> _Aim_
Reproduce verbatim every line of the material from the one containing "The image size is (1536, 784)." down to the one containing "Looking at the screenshot, I should [182, 552].", both included, and nothing else.

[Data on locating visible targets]
_____

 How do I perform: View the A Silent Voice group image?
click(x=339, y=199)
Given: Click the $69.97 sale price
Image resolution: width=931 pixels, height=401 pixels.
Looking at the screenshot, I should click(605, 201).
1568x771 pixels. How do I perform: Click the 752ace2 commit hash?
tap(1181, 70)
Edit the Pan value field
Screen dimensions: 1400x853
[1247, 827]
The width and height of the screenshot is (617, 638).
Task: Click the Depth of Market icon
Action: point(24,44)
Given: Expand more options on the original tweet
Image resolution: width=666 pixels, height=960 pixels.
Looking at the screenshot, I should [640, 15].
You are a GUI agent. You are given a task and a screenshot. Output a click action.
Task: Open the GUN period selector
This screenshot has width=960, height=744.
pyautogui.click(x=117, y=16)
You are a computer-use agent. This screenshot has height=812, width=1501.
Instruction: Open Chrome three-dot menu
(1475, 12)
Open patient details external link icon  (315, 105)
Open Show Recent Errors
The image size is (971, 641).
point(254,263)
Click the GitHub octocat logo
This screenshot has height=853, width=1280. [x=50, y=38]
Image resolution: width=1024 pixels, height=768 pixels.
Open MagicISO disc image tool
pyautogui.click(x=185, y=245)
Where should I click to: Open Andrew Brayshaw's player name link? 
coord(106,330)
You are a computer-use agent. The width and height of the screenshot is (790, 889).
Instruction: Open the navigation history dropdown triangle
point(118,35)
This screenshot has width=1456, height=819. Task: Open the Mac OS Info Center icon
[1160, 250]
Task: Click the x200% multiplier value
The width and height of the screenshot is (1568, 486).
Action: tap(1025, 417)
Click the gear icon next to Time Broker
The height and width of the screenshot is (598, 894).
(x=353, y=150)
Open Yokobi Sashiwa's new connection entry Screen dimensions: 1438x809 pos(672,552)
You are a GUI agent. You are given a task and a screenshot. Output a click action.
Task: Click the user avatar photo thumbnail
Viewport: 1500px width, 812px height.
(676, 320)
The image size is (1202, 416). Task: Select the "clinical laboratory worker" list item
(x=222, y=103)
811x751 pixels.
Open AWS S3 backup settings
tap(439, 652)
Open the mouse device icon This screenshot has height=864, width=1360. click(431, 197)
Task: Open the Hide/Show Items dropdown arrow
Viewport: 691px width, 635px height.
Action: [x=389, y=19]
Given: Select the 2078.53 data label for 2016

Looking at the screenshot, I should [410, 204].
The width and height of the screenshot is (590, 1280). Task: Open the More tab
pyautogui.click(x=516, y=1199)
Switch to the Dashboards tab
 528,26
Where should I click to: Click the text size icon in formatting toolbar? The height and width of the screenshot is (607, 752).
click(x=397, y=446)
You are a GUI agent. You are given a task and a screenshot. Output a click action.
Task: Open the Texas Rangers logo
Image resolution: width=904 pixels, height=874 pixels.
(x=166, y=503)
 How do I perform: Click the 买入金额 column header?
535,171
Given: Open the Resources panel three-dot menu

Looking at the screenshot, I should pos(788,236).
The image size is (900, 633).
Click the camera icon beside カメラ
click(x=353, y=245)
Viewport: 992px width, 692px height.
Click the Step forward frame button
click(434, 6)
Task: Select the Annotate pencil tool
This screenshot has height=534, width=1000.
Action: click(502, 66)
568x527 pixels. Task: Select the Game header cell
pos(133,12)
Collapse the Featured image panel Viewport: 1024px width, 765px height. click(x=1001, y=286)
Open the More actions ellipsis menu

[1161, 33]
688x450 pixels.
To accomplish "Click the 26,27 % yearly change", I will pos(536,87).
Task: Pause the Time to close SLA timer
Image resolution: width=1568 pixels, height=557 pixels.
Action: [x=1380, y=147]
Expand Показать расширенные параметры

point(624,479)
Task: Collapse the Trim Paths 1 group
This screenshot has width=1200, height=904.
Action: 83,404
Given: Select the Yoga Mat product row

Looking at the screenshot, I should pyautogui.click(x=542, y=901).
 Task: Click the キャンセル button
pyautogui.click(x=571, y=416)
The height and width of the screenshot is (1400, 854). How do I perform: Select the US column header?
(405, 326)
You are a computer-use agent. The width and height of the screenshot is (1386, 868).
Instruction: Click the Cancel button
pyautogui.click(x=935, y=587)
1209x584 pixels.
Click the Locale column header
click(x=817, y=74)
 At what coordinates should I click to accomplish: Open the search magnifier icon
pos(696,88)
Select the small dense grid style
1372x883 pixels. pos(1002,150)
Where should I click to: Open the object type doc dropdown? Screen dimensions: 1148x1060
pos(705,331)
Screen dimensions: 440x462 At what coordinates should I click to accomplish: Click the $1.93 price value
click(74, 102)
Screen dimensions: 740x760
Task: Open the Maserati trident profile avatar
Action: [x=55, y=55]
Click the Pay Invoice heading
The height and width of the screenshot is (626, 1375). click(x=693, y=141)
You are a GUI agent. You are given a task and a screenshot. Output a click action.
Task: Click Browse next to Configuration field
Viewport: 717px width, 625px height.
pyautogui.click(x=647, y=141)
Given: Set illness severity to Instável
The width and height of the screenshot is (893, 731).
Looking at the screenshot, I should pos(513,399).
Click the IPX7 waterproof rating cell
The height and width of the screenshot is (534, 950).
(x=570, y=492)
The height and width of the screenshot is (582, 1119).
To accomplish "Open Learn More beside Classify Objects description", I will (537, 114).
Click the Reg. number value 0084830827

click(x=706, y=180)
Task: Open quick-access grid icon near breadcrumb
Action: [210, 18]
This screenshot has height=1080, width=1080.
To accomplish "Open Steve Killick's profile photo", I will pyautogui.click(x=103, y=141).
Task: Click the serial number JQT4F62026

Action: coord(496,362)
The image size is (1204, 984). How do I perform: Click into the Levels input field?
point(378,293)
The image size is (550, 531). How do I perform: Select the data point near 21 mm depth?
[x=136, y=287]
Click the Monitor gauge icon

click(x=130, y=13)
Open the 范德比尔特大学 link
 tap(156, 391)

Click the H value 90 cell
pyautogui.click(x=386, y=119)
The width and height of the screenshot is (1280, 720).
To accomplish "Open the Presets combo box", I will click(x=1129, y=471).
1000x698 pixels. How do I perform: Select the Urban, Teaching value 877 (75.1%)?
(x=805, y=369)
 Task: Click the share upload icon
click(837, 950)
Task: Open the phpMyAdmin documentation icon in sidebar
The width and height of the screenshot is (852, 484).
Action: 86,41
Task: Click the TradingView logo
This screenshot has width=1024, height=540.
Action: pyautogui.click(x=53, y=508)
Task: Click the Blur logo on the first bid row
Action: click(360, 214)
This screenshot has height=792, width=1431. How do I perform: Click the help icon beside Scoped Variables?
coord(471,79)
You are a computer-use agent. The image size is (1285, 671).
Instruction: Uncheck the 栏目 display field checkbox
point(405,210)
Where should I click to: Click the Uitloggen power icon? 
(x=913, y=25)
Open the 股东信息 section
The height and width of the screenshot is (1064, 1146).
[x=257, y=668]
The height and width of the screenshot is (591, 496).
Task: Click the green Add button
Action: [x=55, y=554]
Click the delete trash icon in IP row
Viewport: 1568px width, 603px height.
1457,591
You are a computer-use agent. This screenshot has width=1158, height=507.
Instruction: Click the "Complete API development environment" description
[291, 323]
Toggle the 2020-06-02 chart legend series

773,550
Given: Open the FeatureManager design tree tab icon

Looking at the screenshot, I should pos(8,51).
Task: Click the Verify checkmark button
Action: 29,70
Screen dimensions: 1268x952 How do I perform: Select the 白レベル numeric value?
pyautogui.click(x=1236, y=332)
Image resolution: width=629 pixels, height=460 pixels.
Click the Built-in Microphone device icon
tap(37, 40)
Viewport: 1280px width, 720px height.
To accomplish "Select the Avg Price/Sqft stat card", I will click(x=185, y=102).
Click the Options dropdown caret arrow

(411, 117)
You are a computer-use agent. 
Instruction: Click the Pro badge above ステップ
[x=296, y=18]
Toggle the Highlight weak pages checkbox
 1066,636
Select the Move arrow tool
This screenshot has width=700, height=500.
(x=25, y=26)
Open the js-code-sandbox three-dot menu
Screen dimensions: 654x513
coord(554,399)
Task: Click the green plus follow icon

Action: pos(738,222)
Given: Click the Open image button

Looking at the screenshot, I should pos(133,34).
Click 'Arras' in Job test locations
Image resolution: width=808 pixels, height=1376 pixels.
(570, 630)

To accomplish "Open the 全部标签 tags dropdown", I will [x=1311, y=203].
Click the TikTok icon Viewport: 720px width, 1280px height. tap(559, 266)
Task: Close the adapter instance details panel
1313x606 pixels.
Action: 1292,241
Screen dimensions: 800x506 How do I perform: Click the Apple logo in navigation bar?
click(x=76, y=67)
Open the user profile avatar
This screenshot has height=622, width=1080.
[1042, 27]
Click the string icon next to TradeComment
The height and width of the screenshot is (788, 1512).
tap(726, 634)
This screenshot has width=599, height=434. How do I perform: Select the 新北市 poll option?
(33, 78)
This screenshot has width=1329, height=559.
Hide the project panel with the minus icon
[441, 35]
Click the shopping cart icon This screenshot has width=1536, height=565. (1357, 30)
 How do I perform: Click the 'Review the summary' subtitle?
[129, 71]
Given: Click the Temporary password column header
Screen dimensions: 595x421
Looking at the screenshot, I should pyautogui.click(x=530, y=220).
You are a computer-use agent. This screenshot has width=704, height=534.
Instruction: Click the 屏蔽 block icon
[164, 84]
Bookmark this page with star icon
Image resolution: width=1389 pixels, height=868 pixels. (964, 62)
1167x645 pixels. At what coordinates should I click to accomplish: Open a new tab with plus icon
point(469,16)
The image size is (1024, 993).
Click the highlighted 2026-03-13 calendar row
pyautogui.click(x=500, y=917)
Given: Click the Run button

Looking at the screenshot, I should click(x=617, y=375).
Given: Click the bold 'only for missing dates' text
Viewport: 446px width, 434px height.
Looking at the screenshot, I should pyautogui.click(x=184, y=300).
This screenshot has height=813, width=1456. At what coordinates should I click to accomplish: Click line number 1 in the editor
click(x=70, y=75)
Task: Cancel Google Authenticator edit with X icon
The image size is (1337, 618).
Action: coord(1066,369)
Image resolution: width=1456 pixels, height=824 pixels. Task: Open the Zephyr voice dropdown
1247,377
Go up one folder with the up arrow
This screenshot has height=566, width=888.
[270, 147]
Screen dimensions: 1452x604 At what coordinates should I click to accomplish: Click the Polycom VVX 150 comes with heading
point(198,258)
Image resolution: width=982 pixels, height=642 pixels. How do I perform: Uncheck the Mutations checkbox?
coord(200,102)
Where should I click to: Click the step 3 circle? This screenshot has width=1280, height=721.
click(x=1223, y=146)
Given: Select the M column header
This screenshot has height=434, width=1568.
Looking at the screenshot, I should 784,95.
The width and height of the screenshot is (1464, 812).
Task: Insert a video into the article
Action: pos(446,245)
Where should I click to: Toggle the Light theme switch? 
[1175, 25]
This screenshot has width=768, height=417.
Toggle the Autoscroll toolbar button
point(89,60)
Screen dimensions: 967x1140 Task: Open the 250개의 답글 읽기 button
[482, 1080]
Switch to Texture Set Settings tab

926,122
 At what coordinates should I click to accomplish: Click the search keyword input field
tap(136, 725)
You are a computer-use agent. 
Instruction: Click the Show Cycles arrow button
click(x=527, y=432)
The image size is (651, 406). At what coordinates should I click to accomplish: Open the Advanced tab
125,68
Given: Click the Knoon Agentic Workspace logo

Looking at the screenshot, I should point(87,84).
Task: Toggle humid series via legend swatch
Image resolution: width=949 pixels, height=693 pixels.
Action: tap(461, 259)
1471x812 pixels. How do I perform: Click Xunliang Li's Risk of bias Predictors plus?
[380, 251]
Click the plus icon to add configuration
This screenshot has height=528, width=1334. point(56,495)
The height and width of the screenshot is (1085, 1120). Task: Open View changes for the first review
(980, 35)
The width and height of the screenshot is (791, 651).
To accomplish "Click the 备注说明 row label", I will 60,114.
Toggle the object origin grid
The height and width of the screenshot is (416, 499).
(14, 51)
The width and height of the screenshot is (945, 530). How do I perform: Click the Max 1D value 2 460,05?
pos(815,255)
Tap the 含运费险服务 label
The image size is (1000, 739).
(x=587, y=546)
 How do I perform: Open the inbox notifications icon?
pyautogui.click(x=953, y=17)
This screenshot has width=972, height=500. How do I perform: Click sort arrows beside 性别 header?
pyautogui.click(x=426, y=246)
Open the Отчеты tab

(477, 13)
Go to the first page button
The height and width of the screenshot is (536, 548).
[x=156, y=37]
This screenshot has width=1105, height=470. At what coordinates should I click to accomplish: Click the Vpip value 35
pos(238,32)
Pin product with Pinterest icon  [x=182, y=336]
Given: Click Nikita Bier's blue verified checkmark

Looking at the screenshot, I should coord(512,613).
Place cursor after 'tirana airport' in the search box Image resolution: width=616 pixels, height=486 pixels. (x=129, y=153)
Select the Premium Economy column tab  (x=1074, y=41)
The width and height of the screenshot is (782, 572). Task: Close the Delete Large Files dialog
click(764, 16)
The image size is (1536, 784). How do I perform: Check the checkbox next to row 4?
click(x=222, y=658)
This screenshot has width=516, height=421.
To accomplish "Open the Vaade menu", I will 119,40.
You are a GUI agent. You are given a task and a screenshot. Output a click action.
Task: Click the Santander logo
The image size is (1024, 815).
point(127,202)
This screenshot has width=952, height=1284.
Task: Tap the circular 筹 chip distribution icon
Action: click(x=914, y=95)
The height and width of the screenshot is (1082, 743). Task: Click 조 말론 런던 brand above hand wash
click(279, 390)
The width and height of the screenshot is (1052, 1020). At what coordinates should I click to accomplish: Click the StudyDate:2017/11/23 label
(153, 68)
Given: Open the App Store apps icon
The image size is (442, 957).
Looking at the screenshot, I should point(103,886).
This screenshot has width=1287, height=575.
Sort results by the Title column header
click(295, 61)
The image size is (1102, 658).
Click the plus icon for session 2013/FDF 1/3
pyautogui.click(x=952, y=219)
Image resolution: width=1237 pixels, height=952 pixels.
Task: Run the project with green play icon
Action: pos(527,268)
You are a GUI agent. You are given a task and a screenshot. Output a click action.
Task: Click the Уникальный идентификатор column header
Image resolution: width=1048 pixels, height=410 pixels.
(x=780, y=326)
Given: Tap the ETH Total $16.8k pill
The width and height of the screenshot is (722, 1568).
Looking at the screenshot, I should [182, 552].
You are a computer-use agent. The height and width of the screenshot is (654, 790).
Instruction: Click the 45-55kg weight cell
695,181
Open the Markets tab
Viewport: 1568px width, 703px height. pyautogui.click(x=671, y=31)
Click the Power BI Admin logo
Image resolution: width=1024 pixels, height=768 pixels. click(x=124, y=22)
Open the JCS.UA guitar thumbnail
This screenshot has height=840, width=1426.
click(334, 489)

_____

> _The reply_
The image size is (1536, 784). How do I perform: Check the checkbox next to row 4?
click(x=222, y=658)
This screenshot has width=516, height=421.
To accomplish "Open the Vaade menu", I will 119,40.
You are a GUI agent. You are given a task and a screenshot. Output a click action.
Task: Click the Santander logo
The image size is (1024, 815).
point(127,202)
This screenshot has width=952, height=1284.
Task: Tap the circular 筹 chip distribution icon
Action: click(x=914, y=95)
The height and width of the screenshot is (1082, 743). Task: Click 조 말론 런던 brand above hand wash
click(279, 390)
The width and height of the screenshot is (1052, 1020). At what coordinates should I click to accomplish: Click the StudyDate:2017/11/23 label
(153, 68)
Given: Open the App Store apps icon
The image size is (442, 957).
Looking at the screenshot, I should point(103,886).
This screenshot has width=1287, height=575.
Sort results by the Title column header
click(295, 61)
The image size is (1102, 658).
Click the plus icon for session 2013/FDF 1/3
pyautogui.click(x=952, y=219)
Image resolution: width=1237 pixels, height=952 pixels.
Task: Run the project with green play icon
Action: pos(527,268)
You are a GUI agent. You are given a task and a screenshot. Output a click action.
Task: Click the Уникальный идентификатор column header
Image resolution: width=1048 pixels, height=410 pixels.
(x=780, y=326)
Given: Tap the ETH Total $16.8k pill
The width and height of the screenshot is (722, 1568).
Looking at the screenshot, I should [182, 552].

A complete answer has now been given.